◆ **Requirement**
Copy the records below, substituting "GUI agent" for every occurrence of "computer-use agent" and leaving all other text as it is.

##### Data to process

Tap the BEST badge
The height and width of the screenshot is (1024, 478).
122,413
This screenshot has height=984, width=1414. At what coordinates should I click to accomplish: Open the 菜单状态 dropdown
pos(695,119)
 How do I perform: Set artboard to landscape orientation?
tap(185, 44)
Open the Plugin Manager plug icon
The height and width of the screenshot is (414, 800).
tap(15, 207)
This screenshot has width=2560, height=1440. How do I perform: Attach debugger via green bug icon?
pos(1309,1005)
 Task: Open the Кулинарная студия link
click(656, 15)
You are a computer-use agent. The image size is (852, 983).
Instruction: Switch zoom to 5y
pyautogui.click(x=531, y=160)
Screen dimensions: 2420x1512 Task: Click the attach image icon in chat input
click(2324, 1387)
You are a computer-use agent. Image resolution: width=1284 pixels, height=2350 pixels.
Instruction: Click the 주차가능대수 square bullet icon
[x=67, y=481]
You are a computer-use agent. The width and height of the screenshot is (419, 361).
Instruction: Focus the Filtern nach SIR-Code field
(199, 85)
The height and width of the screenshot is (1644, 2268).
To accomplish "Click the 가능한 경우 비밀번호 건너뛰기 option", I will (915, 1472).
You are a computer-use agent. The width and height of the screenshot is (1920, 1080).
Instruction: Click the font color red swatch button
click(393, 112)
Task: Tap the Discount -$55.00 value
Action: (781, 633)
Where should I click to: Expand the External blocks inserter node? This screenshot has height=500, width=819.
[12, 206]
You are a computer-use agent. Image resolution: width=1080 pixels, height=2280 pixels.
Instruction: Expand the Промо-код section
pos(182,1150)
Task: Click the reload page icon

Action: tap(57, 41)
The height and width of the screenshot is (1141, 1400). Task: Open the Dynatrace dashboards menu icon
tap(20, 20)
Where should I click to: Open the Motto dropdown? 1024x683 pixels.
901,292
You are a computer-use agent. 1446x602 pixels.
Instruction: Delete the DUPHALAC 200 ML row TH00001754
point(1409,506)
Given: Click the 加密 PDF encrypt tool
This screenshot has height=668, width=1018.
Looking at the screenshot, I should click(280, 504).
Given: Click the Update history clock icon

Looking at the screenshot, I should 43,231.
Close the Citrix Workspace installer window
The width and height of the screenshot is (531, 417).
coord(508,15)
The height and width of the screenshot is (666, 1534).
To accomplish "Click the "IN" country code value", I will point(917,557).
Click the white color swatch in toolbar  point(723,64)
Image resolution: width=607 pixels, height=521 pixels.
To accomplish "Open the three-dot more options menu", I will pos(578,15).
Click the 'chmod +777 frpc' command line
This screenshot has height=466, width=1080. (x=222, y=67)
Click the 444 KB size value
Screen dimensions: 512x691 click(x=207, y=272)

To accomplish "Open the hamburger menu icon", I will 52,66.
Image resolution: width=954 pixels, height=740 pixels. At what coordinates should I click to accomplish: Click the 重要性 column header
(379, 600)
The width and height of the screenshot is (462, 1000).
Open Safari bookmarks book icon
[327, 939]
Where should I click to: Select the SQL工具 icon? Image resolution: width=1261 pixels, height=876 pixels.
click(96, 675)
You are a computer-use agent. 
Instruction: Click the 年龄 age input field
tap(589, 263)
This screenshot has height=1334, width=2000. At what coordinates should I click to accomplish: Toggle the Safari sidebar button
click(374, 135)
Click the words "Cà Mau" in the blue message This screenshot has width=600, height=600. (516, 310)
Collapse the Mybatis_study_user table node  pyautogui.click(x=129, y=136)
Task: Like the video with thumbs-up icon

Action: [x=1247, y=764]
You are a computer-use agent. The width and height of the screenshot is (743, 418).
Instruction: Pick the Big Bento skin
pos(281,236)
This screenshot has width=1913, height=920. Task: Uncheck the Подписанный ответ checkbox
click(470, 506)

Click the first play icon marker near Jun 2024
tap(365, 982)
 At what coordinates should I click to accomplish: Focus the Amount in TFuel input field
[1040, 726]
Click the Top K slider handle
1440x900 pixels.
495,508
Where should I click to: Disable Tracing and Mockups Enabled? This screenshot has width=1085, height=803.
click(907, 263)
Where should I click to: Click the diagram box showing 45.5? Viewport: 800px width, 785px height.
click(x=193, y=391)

##########

◆ **Correct output**
Tap the BEST badge
The height and width of the screenshot is (1024, 478).
122,413
This screenshot has height=984, width=1414. At what coordinates should I click to accomplish: Open the 菜单状态 dropdown
pos(695,119)
 How do I perform: Set artboard to landscape orientation?
tap(185, 44)
Open the Plugin Manager plug icon
The height and width of the screenshot is (414, 800).
tap(15, 207)
This screenshot has width=2560, height=1440. How do I perform: Attach debugger via green bug icon?
pos(1309,1005)
 Task: Open the Кулинарная студия link
click(656, 15)
You are a GUI agent. The image size is (852, 983).
Instruction: Switch zoom to 5y
pyautogui.click(x=531, y=160)
Screen dimensions: 2420x1512 Task: Click the attach image icon in chat input
click(2324, 1387)
You are a GUI agent. Image resolution: width=1284 pixels, height=2350 pixels.
Instruction: Click the 주차가능대수 square bullet icon
[x=67, y=481]
You are a GUI agent. The width and height of the screenshot is (419, 361).
Instruction: Focus the Filtern nach SIR-Code field
(199, 85)
The height and width of the screenshot is (1644, 2268).
To accomplish "Click the 가능한 경우 비밀번호 건너뛰기 option", I will (915, 1472).
You are a GUI agent. The width and height of the screenshot is (1920, 1080).
Instruction: Click the font color red swatch button
click(393, 112)
Task: Tap the Discount -$55.00 value
Action: (781, 633)
Where should I click to: Expand the External blocks inserter node? This screenshot has height=500, width=819.
[12, 206]
You are a GUI agent. Image resolution: width=1080 pixels, height=2280 pixels.
Instruction: Expand the Промо-код section
pos(182,1150)
Task: Click the reload page icon

Action: tap(57, 41)
The height and width of the screenshot is (1141, 1400). Task: Open the Dynatrace dashboards menu icon
tap(20, 20)
Where should I click to: Open the Motto dropdown? 1024x683 pixels.
901,292
You are a GUI agent. 1446x602 pixels.
Instruction: Delete the DUPHALAC 200 ML row TH00001754
point(1409,506)
Given: Click the 加密 PDF encrypt tool
This screenshot has height=668, width=1018.
Looking at the screenshot, I should click(280, 504).
Given: Click the Update history clock icon

Looking at the screenshot, I should 43,231.
Close the Citrix Workspace installer window
The width and height of the screenshot is (531, 417).
coord(508,15)
The height and width of the screenshot is (666, 1534).
To accomplish "Click the "IN" country code value", I will point(917,557).
Click the white color swatch in toolbar  point(723,64)
Image resolution: width=607 pixels, height=521 pixels.
To accomplish "Open the three-dot more options menu", I will pos(578,15).
Click the 'chmod +777 frpc' command line
This screenshot has height=466, width=1080. (x=222, y=67)
Click the 444 KB size value
Screen dimensions: 512x691 click(x=207, y=272)

To accomplish "Open the hamburger menu icon", I will 52,66.
Image resolution: width=954 pixels, height=740 pixels. At what coordinates should I click to accomplish: Click the 重要性 column header
(379, 600)
The width and height of the screenshot is (462, 1000).
Open Safari bookmarks book icon
[327, 939]
Where should I click to: Select the SQL工具 icon? Image resolution: width=1261 pixels, height=876 pixels.
click(96, 675)
You are a GUI agent. 
Instruction: Click the 年龄 age input field
tap(589, 263)
This screenshot has height=1334, width=2000. At what coordinates should I click to accomplish: Toggle the Safari sidebar button
click(374, 135)
Click the words "Cà Mau" in the blue message This screenshot has width=600, height=600. (516, 310)
Collapse the Mybatis_study_user table node  pyautogui.click(x=129, y=136)
Task: Like the video with thumbs-up icon

Action: [x=1247, y=764]
You are a GUI agent. The width and height of the screenshot is (743, 418).
Instruction: Pick the Big Bento skin
pos(281,236)
This screenshot has width=1913, height=920. Task: Uncheck the Подписанный ответ checkbox
click(470, 506)

Click the first play icon marker near Jun 2024
tap(365, 982)
 At what coordinates should I click to accomplish: Focus the Amount in TFuel input field
[1040, 726]
Click the Top K slider handle
1440x900 pixels.
495,508
Where should I click to: Disable Tracing and Mockups Enabled? This screenshot has width=1085, height=803.
click(907, 263)
Where should I click to: Click the diagram box showing 45.5? Viewport: 800px width, 785px height.
click(x=193, y=391)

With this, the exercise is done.